Information:

== Segment start ==

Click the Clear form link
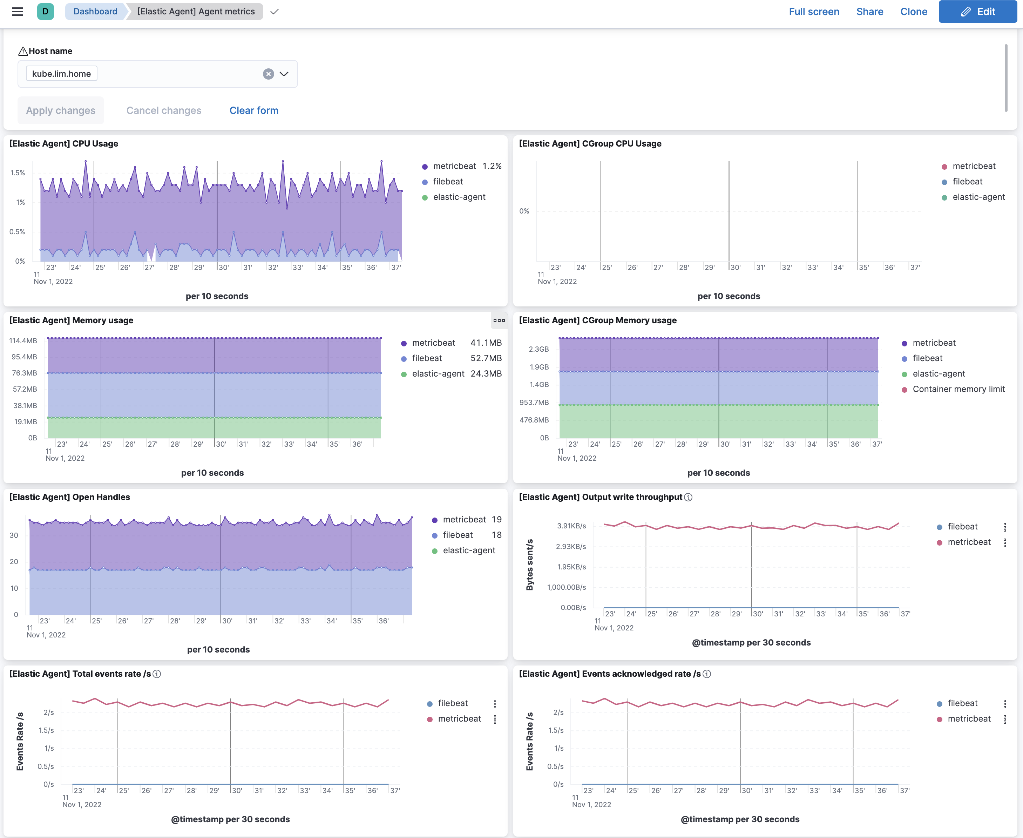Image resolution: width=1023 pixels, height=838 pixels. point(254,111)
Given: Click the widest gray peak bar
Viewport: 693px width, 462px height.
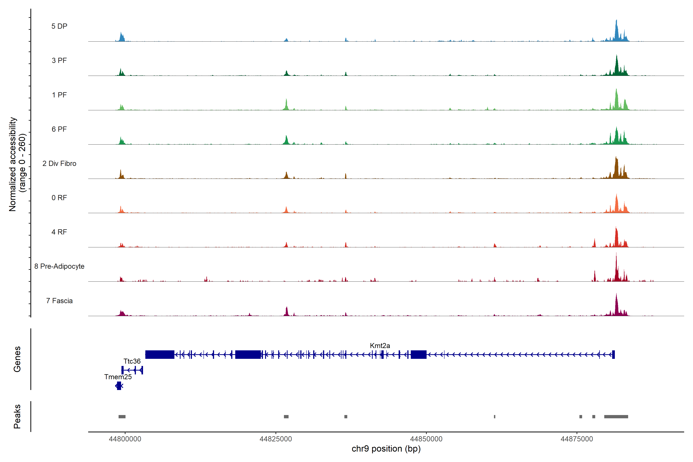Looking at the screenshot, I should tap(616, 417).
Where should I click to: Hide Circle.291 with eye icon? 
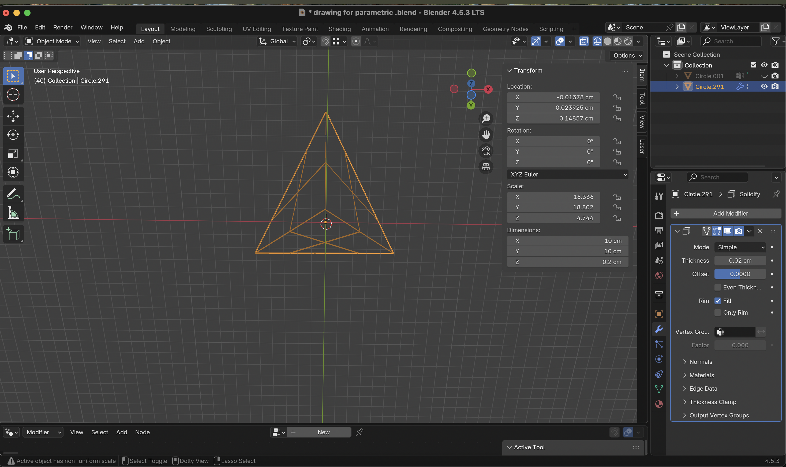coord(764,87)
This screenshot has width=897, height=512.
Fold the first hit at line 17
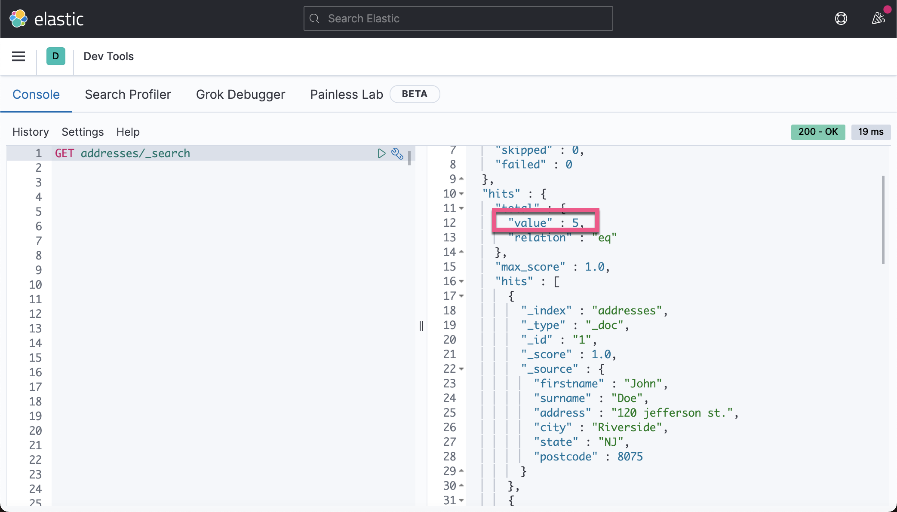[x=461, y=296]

== Segment end ==
== Segment start ==

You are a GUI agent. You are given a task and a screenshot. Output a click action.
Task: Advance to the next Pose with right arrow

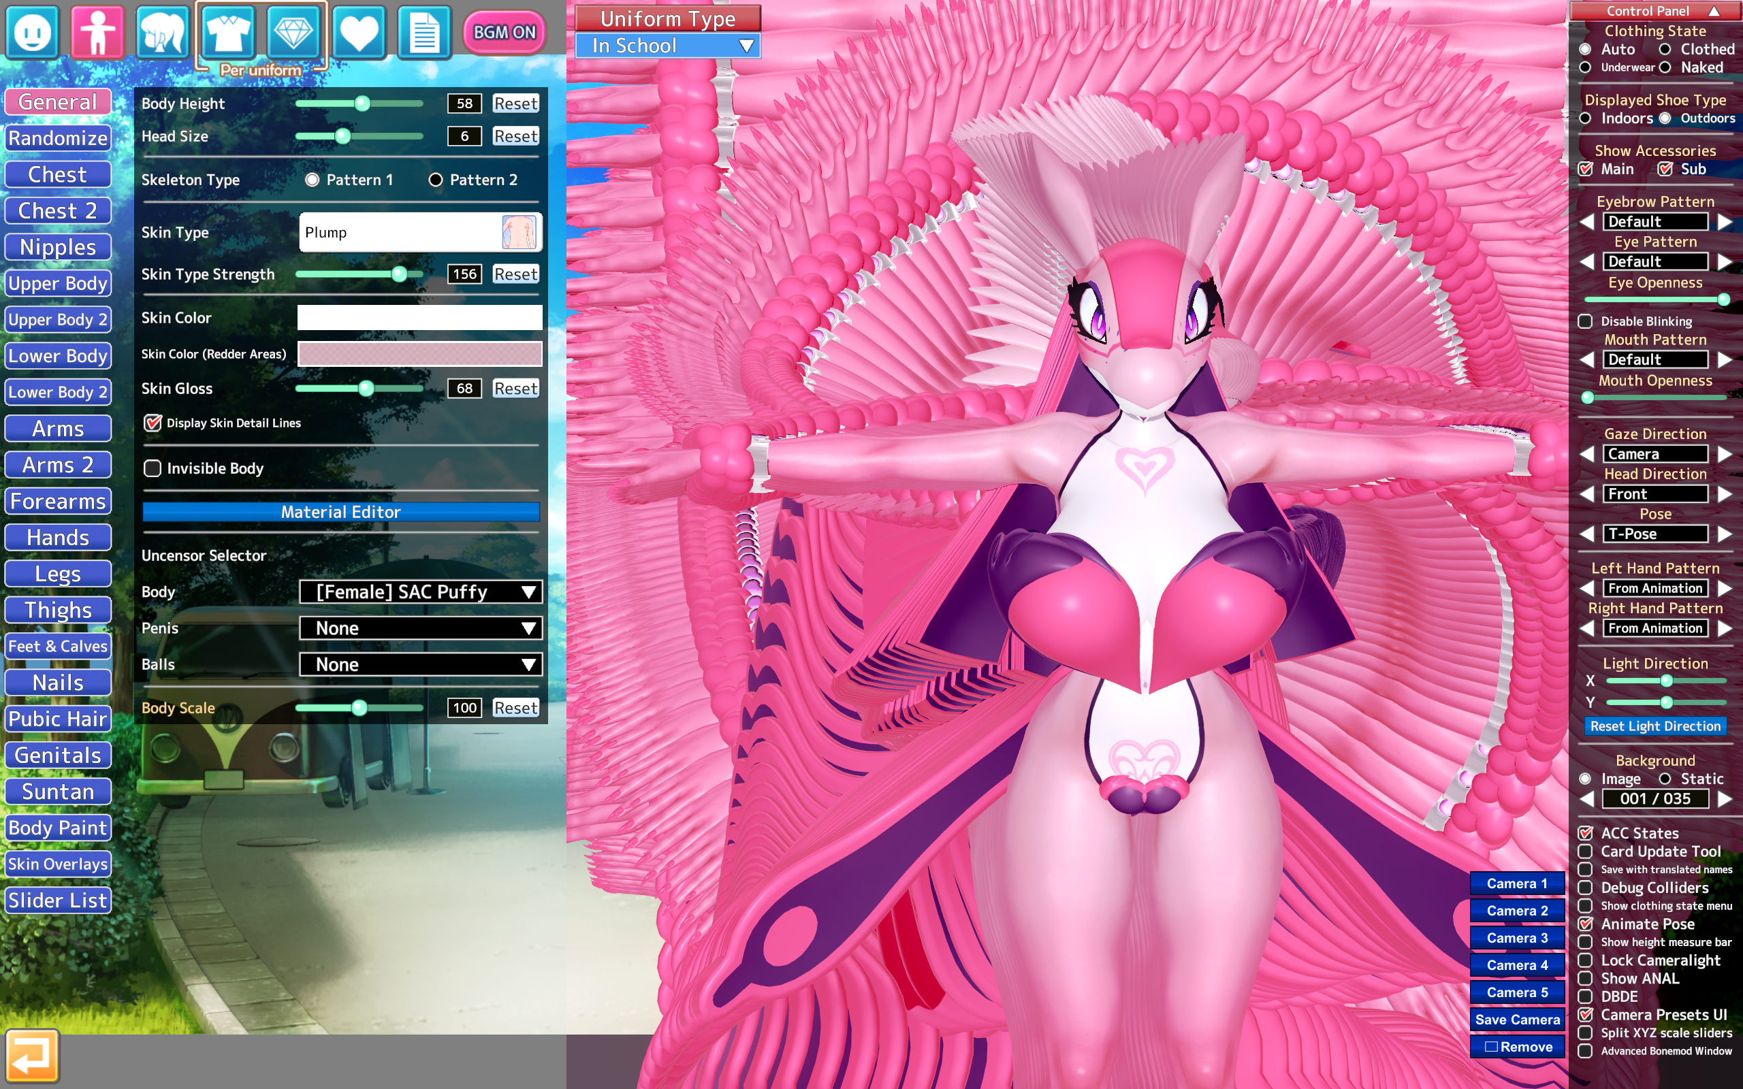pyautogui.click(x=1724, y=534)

== Segment end ==

Problem:
Copy out the lines above from the line containing "Click the Clear form link" through the line containing "This screenshot has width=897, height=512.", exactly, and keep the pictures out.

Problem solution:
Click the Clear form link
Image resolution: width=1023 pixels, height=838 pixels. point(254,111)
Given: Click the widest gray peak bar
Viewport: 693px width, 462px height.
Looking at the screenshot, I should tap(616, 417).
Where should I click to: Hide Circle.291 with eye icon? 
coord(764,87)
This screenshot has width=897, height=512.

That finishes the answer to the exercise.